The nonprofit Reagan-Udall Foundation that advises the FDA is recommending the agency lead an inter-agency and industry task force to streamline and strengthen post-approval studies of drugs and devices.
For a variety of reasons, many post-approval studies are never completed or take years longer than expected and FDA Commissioner Robert Califf said Tuesday that data obtained from these studies could be crucial in increasing the life expectancy of Americans, and provide other important health benefits.
“I bug the heck out of people about declining life expectancy and all the things that go with it,” Califf said at the Friends of Cancer Research annual meeting. “I don’t think it’s really the FDA’s responsibility, but I think we should be asking every day: ‘What are we contributing to turn this around?’”
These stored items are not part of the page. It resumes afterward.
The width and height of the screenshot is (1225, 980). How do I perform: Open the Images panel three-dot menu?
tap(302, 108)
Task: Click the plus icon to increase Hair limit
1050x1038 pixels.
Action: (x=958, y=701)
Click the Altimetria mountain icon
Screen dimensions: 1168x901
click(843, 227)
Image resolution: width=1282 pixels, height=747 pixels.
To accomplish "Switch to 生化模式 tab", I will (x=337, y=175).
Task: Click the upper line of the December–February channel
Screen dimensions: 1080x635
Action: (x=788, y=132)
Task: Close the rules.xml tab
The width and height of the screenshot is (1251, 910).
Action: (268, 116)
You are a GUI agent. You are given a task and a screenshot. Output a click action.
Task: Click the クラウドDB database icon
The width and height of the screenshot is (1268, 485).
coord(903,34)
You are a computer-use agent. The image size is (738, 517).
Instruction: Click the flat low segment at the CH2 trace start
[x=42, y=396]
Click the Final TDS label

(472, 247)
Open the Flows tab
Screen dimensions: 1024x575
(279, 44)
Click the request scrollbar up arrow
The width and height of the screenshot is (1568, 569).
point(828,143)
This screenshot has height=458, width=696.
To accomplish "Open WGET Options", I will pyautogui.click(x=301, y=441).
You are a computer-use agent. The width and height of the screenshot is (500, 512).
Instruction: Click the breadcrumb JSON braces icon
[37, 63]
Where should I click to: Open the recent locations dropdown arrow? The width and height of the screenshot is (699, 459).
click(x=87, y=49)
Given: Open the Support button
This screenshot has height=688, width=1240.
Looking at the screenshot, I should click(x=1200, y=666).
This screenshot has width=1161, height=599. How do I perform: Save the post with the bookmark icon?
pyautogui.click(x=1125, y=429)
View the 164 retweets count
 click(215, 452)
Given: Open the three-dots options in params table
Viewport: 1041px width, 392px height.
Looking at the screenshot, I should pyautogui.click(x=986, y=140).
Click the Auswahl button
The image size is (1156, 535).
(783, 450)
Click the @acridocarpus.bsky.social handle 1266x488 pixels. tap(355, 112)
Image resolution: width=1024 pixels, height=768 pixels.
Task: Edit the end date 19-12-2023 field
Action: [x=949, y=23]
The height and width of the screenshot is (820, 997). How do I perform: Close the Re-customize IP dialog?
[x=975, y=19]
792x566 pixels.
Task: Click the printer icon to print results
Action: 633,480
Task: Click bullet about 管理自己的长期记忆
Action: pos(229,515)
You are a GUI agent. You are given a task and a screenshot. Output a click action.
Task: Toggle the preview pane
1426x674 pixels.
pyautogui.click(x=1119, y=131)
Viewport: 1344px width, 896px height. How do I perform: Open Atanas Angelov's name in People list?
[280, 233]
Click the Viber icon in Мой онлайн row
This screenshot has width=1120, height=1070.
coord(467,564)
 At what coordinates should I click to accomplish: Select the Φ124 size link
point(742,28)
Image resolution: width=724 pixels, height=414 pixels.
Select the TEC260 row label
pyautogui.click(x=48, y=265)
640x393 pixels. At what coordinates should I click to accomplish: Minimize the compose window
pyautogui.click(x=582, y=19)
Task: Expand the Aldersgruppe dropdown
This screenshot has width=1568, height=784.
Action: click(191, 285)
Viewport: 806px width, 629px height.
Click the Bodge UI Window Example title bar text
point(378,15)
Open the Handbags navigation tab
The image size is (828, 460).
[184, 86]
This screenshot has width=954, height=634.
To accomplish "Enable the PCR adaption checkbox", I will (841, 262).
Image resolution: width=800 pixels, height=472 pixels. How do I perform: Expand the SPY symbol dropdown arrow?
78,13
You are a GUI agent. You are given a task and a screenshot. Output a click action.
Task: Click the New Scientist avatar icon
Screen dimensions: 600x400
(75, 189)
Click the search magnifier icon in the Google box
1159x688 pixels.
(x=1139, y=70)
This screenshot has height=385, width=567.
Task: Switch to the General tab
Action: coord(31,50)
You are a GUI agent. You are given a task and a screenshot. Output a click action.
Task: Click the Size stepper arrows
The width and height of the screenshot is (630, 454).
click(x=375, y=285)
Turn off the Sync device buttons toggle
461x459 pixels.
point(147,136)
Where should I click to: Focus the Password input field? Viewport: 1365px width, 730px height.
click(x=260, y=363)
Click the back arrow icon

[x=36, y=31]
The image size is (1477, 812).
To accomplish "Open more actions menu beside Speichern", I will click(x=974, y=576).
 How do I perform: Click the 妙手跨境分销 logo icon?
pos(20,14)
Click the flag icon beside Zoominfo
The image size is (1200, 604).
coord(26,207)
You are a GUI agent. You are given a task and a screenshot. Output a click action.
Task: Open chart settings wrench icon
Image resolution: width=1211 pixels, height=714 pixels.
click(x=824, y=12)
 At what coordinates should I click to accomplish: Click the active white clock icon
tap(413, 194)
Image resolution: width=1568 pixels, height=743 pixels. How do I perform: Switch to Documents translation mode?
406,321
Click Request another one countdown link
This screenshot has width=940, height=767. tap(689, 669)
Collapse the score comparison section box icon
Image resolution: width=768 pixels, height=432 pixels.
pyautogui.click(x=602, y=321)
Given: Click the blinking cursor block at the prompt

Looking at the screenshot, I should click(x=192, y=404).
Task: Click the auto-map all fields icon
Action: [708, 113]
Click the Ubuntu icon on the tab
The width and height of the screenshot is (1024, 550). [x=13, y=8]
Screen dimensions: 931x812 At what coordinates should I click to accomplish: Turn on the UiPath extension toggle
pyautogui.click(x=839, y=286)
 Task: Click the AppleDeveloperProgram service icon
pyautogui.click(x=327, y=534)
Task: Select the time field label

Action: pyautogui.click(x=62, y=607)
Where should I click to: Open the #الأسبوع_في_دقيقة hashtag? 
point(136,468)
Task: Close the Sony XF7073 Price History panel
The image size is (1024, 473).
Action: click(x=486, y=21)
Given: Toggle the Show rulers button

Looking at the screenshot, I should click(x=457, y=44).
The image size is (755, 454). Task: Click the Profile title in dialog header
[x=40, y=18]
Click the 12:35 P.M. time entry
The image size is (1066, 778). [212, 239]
The foundation’s recommendation on the creation of a new task force on post-marketing trials is in a new report out Tuesday, led by Dr. Richard Schilsky, former chief medical officer and executive vice president of the American Society of Clinical Oncology. The report concluded that a new task force could identify ways that these trials can be simplified and integrated into patient care without being an undue burden on clinicians.
“Gaps … remain in the clinical evidence base for many products because the populations with the greatest disease burdens are often underrepresented in clinical trials, or because trials to support initial marketing applications focus on very narrow potential indications,” the report noted.
Pre-approval clinical trials work well to establish a medical product’s safety and efficacy, but after it receives FDA clearance questions are “left on the table,” Califf said. Additional data on real-world use could help answer key questions that pre-approval clinical trials can’t answer, like the ideal duration of a treatment or how one treatment compares to others.
The new report cautioned that implementing its recommendations may require additional funding from industry and the federal government. “It’s understandable that industry is for profit, [and] there’s not an incentive to answer these questions,” Califf said.